Mann Gulch Fire of 1949
In the early 1940s, the U.S. Forest Service created an elite team of smokejumpers who parachuted into remote wildfires, which turned sadly tragic on August the 5th, 1949, when on a broiling hot day twenty miles from Helena Montana, a fire was reported in Mann Gulch.
In response, 15 smokejumpers—most between the ages of seventeen and twenty-three, flew 120 miles from Missoula to attack the fire from the ground. Landing safely at 4:10 p.m., they hiked down into Mann Gulch with their heavy packs and Pulaski axes strapped to their backs, splitting into smaller units for the attack on the reported grass fire.
Mann Gulch Disaster
Their plan was to fight the fire with the Missouri River and a tributary creek to their backs, which would also second as their escape route, but when they forded the creek, they found themselves trapped by a wall of flames 30 feet high. The fire had a tailwind of 30 to 40 miles an hour, and since their only escape route was up and over a 76 percent mountain grade, they found themselves heavily burdened with their equipment, as well as trapped by rapidly advancing flames moving at seven miles an hour.

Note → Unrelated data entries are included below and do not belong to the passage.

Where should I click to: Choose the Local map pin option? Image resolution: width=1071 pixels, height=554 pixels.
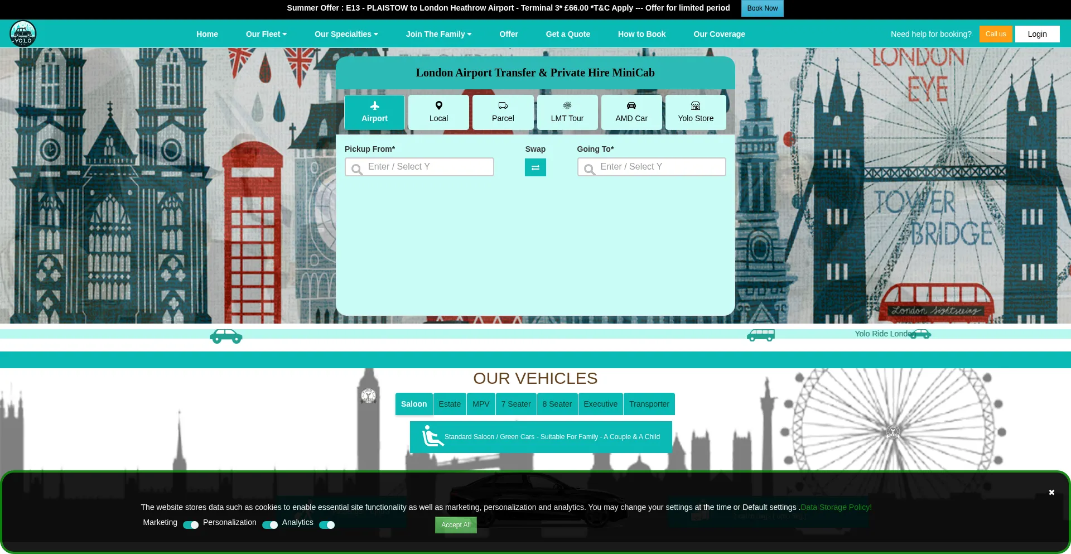pyautogui.click(x=438, y=112)
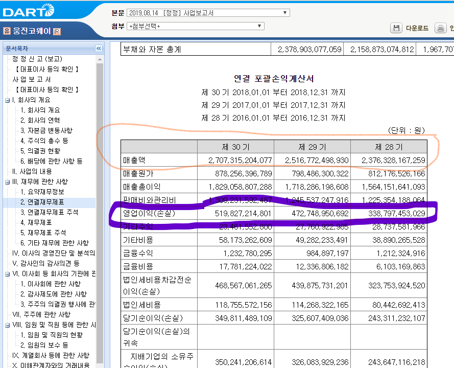454x368 pixels.
Task: Open the 첨부 attachment selection dropdown
Action: (x=259, y=25)
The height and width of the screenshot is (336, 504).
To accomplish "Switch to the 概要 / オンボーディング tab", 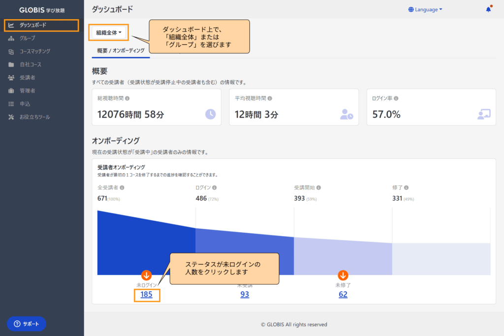I will pos(121,50).
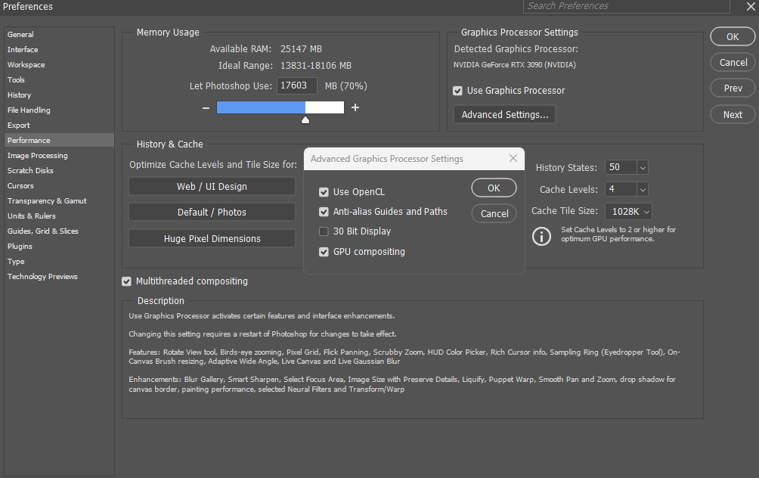Disable the Use OpenCL checkbox
This screenshot has height=478, width=759.
coord(324,192)
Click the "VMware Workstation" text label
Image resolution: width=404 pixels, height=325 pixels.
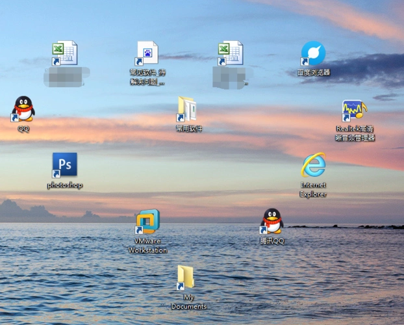pyautogui.click(x=147, y=245)
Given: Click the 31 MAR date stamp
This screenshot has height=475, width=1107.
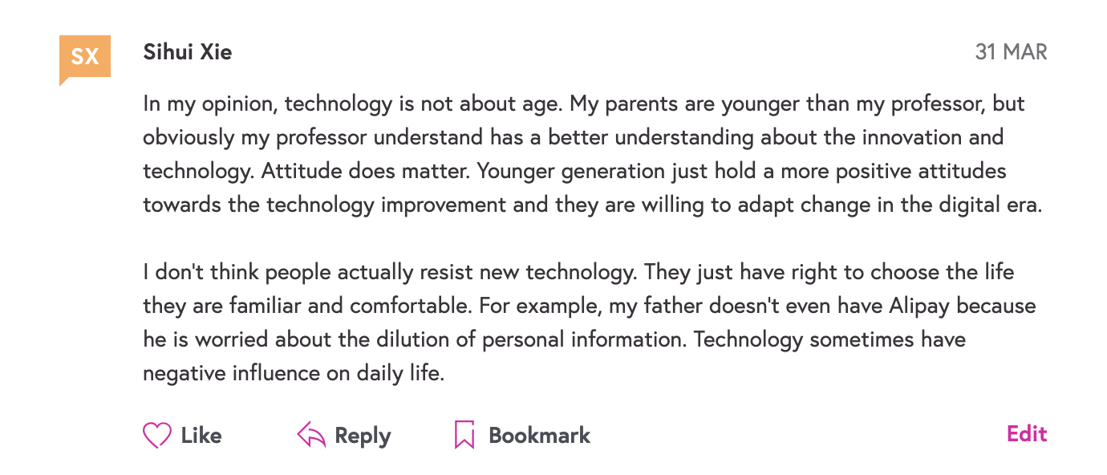Looking at the screenshot, I should [1011, 52].
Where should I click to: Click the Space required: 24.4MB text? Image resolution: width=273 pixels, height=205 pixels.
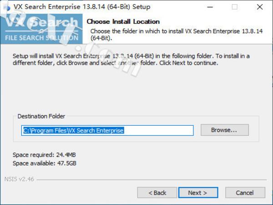point(44,155)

Ten young smokejumpers would perish shortly before 6:00 p.m., while five made it over the top of the ridge by abandoning their heavy packs and axes. Two survivors would later pass away from their burns.
What is an Escape Fire?
33-year-old Foreman Wag Dodge would create a brush fire tactic now know as an “escape fire.” Nearing 6:00 p.m., with the fire just minutes from burning him alive, Dodge lit a backfire up the hill he needed to climb, and as his back fire burned the grass in his intended escape route, he walked into it, covered his face with a wet towel and laid down face first on the ground. Dodge heard and felt the main fire passing by on either side of him, but he survived the ordeal miraculously unscathed.
Young Men and Fire
Until that moment, there had been no history of a firefighter having done such a maneuver, but escape fires are now considered an accepted strategy in the fight against grass fires. Dodge’s survival so captivated the writer Norman Maclean, author of A River Runs Through It, that he wrote a second book about the Mann Gulch Fire, entitled Young Men and Fire, making the Mann Gulch Fire a tragic yet pioneering event in firefighting history.